This example counts the number of regions found in the Customers table (see Figure 7.4).

Figure 7.4. A SELECT statement that counts the number of regions found in the Customers table.

Image

Working with the COUNT_BIG Function

The COUNT_BIG function is identical to the COUNT function, except that it returns a bigint data type. It looks like this:

SELECT COUNT_BIG(Region) AS CountOfCustomers FROM Customers

Exploring the SUM Function

The SUM function is available only for numeric columns. It adds the data in the columns. Here’s an example:

SELECT SUM(Freight) FROM Orders

The example totals the Freight column for all rows in the Orders table. When used with the GROUP BY clause, the SUM function can easily total values for each grouping.

SELECT ShipVia, SUM(Freight) FROM Orders GROUP BY ShipVia

The example totals the freight for each shipper (see Figure 7.5).

Figure 7.5. A SELECT statement that totals the freight for each shipper found in the Orders table.

Image

Working with the AVG Function

Just as you can easily total data, you can average data.

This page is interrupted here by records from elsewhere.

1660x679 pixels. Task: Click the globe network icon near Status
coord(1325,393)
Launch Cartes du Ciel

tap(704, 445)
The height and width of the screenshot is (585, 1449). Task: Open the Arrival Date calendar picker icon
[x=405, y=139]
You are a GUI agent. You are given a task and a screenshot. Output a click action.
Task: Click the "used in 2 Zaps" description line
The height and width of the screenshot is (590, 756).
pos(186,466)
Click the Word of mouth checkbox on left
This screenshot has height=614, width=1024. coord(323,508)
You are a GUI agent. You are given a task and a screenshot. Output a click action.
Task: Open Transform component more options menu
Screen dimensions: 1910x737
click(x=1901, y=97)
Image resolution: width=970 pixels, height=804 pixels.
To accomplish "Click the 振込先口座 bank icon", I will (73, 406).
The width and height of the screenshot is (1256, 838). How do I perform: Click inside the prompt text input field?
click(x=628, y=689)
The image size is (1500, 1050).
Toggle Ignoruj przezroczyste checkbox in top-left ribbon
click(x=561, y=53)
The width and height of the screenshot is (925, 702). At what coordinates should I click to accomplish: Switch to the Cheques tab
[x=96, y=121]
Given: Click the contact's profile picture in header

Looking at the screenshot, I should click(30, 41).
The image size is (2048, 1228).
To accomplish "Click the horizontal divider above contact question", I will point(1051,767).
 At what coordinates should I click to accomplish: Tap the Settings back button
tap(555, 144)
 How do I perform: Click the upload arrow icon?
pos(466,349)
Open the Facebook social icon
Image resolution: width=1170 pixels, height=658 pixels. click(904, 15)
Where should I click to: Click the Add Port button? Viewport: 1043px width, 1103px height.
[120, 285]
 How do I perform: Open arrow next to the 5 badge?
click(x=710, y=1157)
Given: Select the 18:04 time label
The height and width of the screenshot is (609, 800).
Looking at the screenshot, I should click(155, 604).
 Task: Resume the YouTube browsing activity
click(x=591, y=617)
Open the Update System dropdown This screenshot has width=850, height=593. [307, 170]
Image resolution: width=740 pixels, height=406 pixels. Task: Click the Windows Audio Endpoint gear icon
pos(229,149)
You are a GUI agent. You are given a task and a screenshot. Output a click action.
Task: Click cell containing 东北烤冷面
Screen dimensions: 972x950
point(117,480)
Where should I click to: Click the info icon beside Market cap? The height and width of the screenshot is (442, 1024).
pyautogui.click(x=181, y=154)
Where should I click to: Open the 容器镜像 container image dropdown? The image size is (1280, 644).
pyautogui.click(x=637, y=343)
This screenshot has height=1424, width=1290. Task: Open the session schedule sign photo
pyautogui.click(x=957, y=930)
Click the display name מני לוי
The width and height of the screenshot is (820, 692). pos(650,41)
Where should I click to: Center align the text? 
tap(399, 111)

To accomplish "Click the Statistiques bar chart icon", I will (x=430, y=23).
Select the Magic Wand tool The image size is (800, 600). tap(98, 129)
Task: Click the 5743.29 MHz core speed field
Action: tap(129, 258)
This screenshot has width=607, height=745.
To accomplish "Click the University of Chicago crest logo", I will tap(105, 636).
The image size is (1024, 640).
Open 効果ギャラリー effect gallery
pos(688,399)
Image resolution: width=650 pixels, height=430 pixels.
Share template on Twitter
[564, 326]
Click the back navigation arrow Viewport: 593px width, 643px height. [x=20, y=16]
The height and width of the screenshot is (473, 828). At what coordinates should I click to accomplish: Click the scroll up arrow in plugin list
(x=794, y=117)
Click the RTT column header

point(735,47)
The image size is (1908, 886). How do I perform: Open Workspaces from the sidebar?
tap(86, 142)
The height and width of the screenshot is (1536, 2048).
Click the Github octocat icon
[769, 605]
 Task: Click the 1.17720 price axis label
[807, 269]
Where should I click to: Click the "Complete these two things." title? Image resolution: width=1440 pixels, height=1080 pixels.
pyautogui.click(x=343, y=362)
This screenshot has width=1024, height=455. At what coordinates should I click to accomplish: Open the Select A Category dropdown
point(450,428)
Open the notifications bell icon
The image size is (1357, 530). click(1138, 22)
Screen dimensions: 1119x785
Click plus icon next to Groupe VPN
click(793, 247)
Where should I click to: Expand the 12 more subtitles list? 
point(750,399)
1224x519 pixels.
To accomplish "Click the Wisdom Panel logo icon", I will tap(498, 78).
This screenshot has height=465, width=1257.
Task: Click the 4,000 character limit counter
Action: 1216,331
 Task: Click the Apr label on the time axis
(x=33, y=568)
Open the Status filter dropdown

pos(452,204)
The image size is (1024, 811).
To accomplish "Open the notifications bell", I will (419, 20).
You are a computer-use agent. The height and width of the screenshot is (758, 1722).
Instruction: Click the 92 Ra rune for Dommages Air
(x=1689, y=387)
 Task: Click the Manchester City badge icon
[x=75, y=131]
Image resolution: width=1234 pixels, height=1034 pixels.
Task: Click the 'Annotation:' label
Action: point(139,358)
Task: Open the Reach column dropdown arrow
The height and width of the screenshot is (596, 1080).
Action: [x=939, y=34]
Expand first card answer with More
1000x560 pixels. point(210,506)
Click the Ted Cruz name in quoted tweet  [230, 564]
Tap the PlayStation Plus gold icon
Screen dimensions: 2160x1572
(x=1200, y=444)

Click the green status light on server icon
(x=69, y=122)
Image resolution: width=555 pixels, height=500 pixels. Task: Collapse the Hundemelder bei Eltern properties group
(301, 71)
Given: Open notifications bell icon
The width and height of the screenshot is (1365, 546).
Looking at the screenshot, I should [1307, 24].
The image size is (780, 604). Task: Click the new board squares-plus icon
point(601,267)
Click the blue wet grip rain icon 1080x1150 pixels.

The following statement finds the average freight for all orders in the Orders table:

SELECT AVG(Freight) FROM Orders

When used with the GROUP BY clause, the AVG function can easily average values in each grouping.

SELECT ShipVia, AVG(Freight) FROM Orders GROUP BY ShipVia

The result provides the average freight for each shipper (see Figure 7.6).

Figure 7.6. A SELECT statement that provides the average freight for each shipper found in the Orders table.

Image

Using the MIN Function

Another important aggregate function is MIN. You use the MIN function to find the minimum value in a column. This statement finds the minimum freight in the Orders table:

SELECT MIN(Freight) FROM Orders

When used with the GROUP BY clause, the MIN function can easily find the minimum values in each grouping.

SELECT ShipVia, MIN(Freight) FROM Orders GROUP BY ShipVia

The result provides the minimum freight for each shipper (see Figure 7.7).

Figure 7.7. A SELECT statement that provides the minimum freight for each shipper found in the Orders table.

Image

Using the MAX Function

A related aggregate function is MAX. You use the MAX function to find the maximum value in a column. This statement finds the maximum freight in the Orders table (see Figure 7.8):

SELECT MAX(Freight) FROM Orders

Figure 7.8. You use the MAX function to find the maximum value in a column.

Image

When used with the GROUP BY clause, the MAX function can easily find the maximum values in each grouping.

SELECT ShipVia, MAX(Freight) FROM Orders GROUP BY ShipVia

The result provides the maximum freight for each shipper (see Figure 7.9).

Figure 7.9. When used with the GROUP BY clause, the MAX function can easily find the maximum values in each grouping.

Image

Taking Advantage of the HAVING Clause

A HAVING clause is similar to a WHERE clause, but it differs in one major respect: SQL Server applies it after it summarizes the data rather than beforehand. In other words, the WHERE clause is used to determine which rows are grouped. The HAVING clause determines which groups are included in the output. A HAVING clause looks like this:

HAVING expression1 [{AND|OR} expression2[...]]

In the following example, SQL Server applies the criteria > 1000 after it applies the aggregate function SUM to the grouping. Therefore, SQL Server includes only country/city combinations with total freight greater than 1000 in the output (see Figure 7.10).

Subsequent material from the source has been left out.